随着大模型的不断进化与应用,小参数大语言模型的复兴成为新的趋势,人们不再只关注大模型的应用,而是将大小模型结合,促使性能更加完善。与传统大模型相比,小参数大语言模型凭借其轻量化、可控性强和低延迟的优势,越来越受到各行各业的青睐。 尤其在资源受限的环境下,展现出强大的适应性和应用潜力,在物联网、医疗健康、智能硬件、边缘计算、教育行业场景中都有着许多成功案例。
1、小模型的显著优势是其轻量级特性。较于大模型占用更少的计算、存储资源。它能够在计算能力有限的设备上高效运行,极大地降低了硬件的要求,并提高了响应速度。这使得小模型特别适合在实时性要求较高且资源紧张的环境中使用。
2、小模型的可控性和定制化更强:小模型通常具有更高的可调性,开发者可以根据特定应用的需求调整模型架构、参数数量以及训练数据,以实现定制化效果。相对于大模型,小模型可以针对具体任务进行更精细的优化。
3、小模型通常具备低延迟的特性。能够在边缘设备上实时处理数据,快速响应外部事件,这对于需要高效、实时反应的应用场景至关重要。
去年,苹果发布小模型OpenELM,是一款专门针对手机等移动设备的模型。模型包含2.7亿、4.5亿、11亿和30亿共4个不同参数版本,共包括4个预训练模型和4个指令调优模型,提供生成文本、代码、翻译、总结摘要等功能。OpenELM 的创新之处在于:它的性能优于使用公开数据集进行预训练的现有开源大模型,如下表1所示。例如,具有 11 亿个参数的 OpenELM 性能优于 OLMo。
新加坡科技设计大学的研究团队推出了一款名为TinyLlama的语言模型。该语言模型的参数量为 11 亿,在大约 3 万亿个 token 上预训练而成。此外,TinyLlama还采用了一些先进的优化技术,如Flash Attention 2、FSDP和xFormers,使得其在每个A100-40G GPU上训练时的吞吐量达到了每秒24000个token。

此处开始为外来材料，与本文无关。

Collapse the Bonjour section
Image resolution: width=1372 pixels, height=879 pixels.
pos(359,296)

但是,在特定场景下小模型表现出较低的泛化能力,甚至产生不准确的预测、生成内容以及幻觉;模型通常设计为专门处理特定领域或任务,难以应对跨领域的复杂问题。因此,在当前大模型时代,大小模型呈现出即合作又相互竞争的状态。在未来发展阶段,小模型所蕴藏的无尽潜能,亟待我们深入探索与发掘。可能会出现更多针对某一细分领域的小模型,将垂直行业与人工智能深度结合,促使各行业的智能化加速推进。
第四部分:全局数据治理战略+小参数大语言模型
o3时代将大数据与小模型、小模型和大模型紧密结合,推动构建既具有泛化性又具备专业能力的AI系统。这一趋势的推动力主要来自以下两个方面:
数据驱动的个性化应用: o3能够通过小模型在专业领域数据中找到精准的规律,并为不同行业提供定制化的解决方案。例如:在医疗领域,通过对患者数据的分析,o3或许可以构建个性化的治疗方案并实现精准医学,而这需要小模型的高效处理能力和低延迟。

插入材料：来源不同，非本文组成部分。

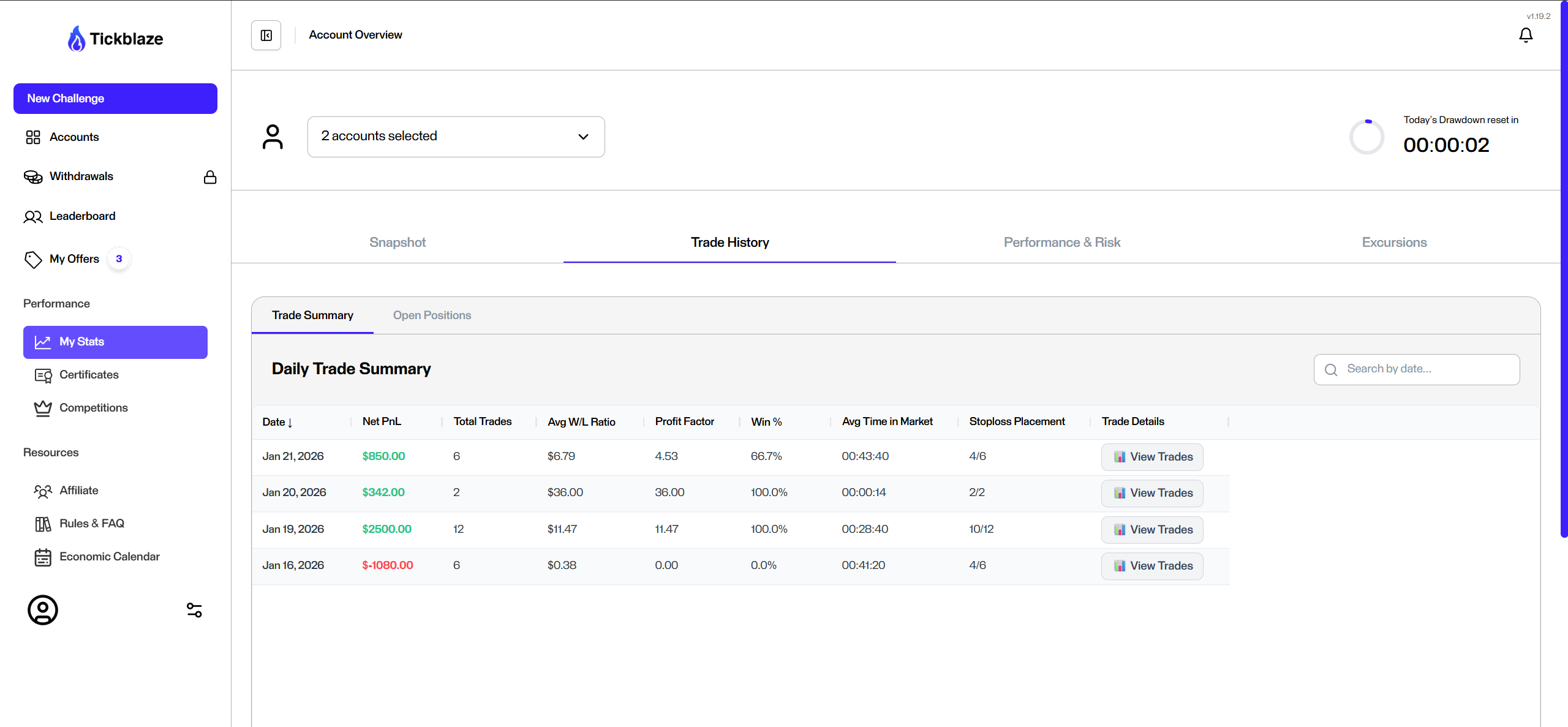Open the Leaderboard page

point(82,216)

优化计算与存储成本: 大模型通常需要强大的计算能力和大量的存储空间,这对许多企业尤其是中小型企业来说是一大挑战。而小模型基于其轻量化和高效性的优势,可以显著降低计算和存储成本。这使得更多的企业能够在资源有限的情况下,利用AI技术实现数字化转型和创新。
近日,DeepSeek-R1大模型的发布及其配套论文引发了业界广泛关注。该研究不仅提出了创新的模型架构,还通过知识蒸馏技术成功衍生出六个轻量化小模型,如DeepSeek-R1-Lite系列。

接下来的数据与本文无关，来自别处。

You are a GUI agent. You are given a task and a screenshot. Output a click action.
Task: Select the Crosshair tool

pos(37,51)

根据论文披露,DeepSeek-R1的核心竞争力源于其顶层数据治理框架:研究团队首先构建了跨领域、多模态的统一数据湖,通过严格的质量控制、去噪清洗和标准化标注,形成了高质量训练数据集。这种自上而下的全局数据治理战略确保了数据的一致性、安全性与可复用性,为模型训练提供了可靠的基础设施。
因此,小参数大语言模型+全局数据治理战略实践的价值在于:
1.数据驱动的模型协同: 顶层数据战略解决了小模型训练中的“碎片化数据”痛点;统一的治理体系,如特征对齐,使得蒸馏后的小模型能直接复用高质量数据管线,避免重复治理成本。
2.效率与性能的平衡: 论文中实验表明,六个小模型在参数量减少80%的情况下,仍能通过知识蒸馏保留大模型90%以上的核心性能,同时推理速度提升5-10倍,印证了“大模型集中训练、小模型分散部署”的技术经济性。
3.合规与敏捷的统一: DeepSeek-R1的数据治理框架内置了权限控制和合规审计模块,确保小模型在医疗、金融等敏感场景中符合数据本地化与隐私保护要求,而小模型的快速迭代能力,如联邦学习微调,进一步支持了业务敏捷性。
结语:
“全局数据治理战略”与“大、小模型”的结合,不仅是技术效率的优化,更是智能化社会的基础设施革命。通过全局数据治理,企业得以打破数据孤岛、确保合规性与安全性;而小模型则渗透至终端场景,将数据价值转化为实时、低耗的智能服务。这种“中枢-边缘”协同模式,正推动AI从集中式算力垄断走向分布式普惠赋能。
当然,技术与战略的进步必须与伦理责任同行。小模型的广泛部署需直面隐私保护、算法偏见、能源消耗等挑战——唯有将公平性、透明性、环境友好性嵌入技术设计(如联邦学习提升隐私、绿色AI降低碳足迹),才能实现真正的可持续发展。
未来,随着边缘计算、神经架构搜索(NAS)和开放式数据生态的成熟,小模型将不再是大模型的“附属品”,而是场景智能的核心载体。